Coming Together During Challenging Times to Honor the Fallen

While the coronavirus pandemic has disrupted the lives of people around the world and forced the cancelation of May’s memorial gatherings, it will not stop the law enforcement community from being there for one another on National Peace Officers Memorial Day and during National Police Week as we honor the brave officers killed in the line of duty both last year and throughout history, including Los Angeles Airport Police Officer Tommy Scott, who was tragically taken from us 15 years ago today. From sundown on April 28 to sunrise on April 30, the LAX pylons will proudly glow blue to honor Officer Scott’s sacrifice.

Our current crisis also won’t stop the names of 307 officers — 135 from 2019 — from being added to the National Law Enforcement Officers Memorial and read to those around the world during the virtual candlelight vigil on May 13. For those looking to take part in this year’s online candlelight vigil, please visit the NLEOMF website, where you can register to watch the vigil and show your respects by lighting a virtual candle after making a donation of your choosing.

In some ways, these current times have brought us even closer together and have allowed us to further reflect on all the lives lost. This sacred tradition of remembrance will continue as it has for nearly 60 years as we keep our fallen and their survivors in their hearts throughout the month, especially the California peace officers who lost their lives in 2019 and will now be added to the state and national memorials.

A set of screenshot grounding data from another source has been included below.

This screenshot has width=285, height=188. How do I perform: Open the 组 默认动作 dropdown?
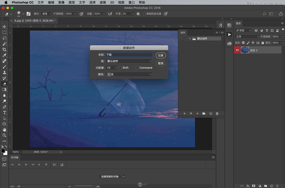click(x=129, y=61)
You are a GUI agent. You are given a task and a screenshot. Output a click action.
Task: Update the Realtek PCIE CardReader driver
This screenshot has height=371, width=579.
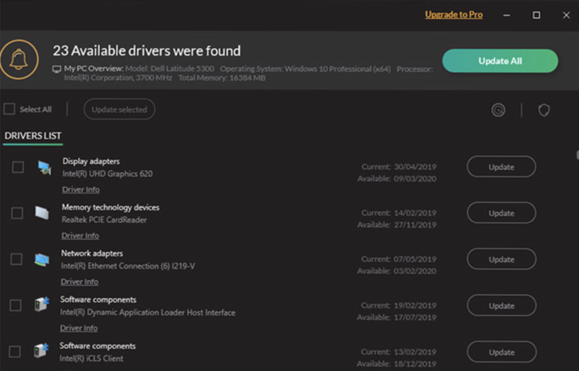coord(500,212)
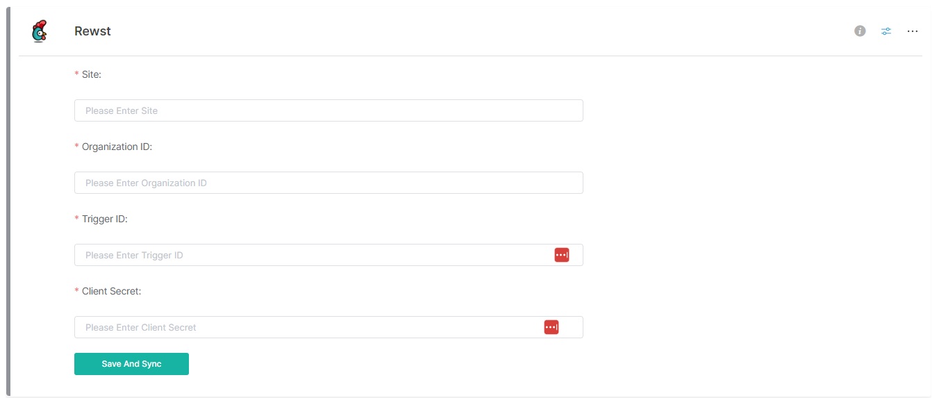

Among those is one of our own, Captain Albert E. Torres of the Department of Recreation and Parks. Torres served with the department for 40 years before suffering a fatal heart attack at the age of 67 while patrolling the parks impacted by the Saddleridge fire. He was as dedicated to the law enforcement profession as they come and was a key figure in addressing the current homelessness crisis. He and all of these other brave men and women served their country and state proudly and will be greatly missed.

“With so much going on the world today, it’s as important as ever for all of us to come together and pay tribute to the officers who fought so bravely to serve and protect their communities,” says LAAPOA President Marshall McClain. “While all of us are certainly being affected during these stressful times, it’s the families of those who were lost that are being impacted even harder, and we owe it to them to show that their loved ones will never be forgotten. I encourage everyone to take part in this year’s virtual candlelight vigil as a sign of solidarity and to show that nothing can stop us from honoring our brothers and sisters in blue.”

This is also a time when we remember Officer Tommy Scott, who became the first Los Angeles Airport Police officer killed in the line of duty on April 29, 2005. Cherished by friends, family and colleagues for his kindness and contagious smile, Scott worked for 15 years at the Los Angeles County Parks and Recreation Department before serving for four years with the airport police.

While 15 years have passed, his memory and legacy live on, and will continue to do so forever. Since his tragic death, Los Angeles Airport officers have taken part in an annual run around LAX in his honor. The Los Angeles Airport Police Athletics & Activities League (LAAPAAL) also established the Tommy Scott Memorial Scholarship Fund, which has changed the lives of dozens of young people for more than a decade by helping them further their education.

“It is truly a testament to the impact Tommy had on the law enforcement community and those around him that we can come together every year to honor his life and legacy,” McClain says. “His influence will be remembered for generations and we’ll continue to ensure that his name will never be forgotten.”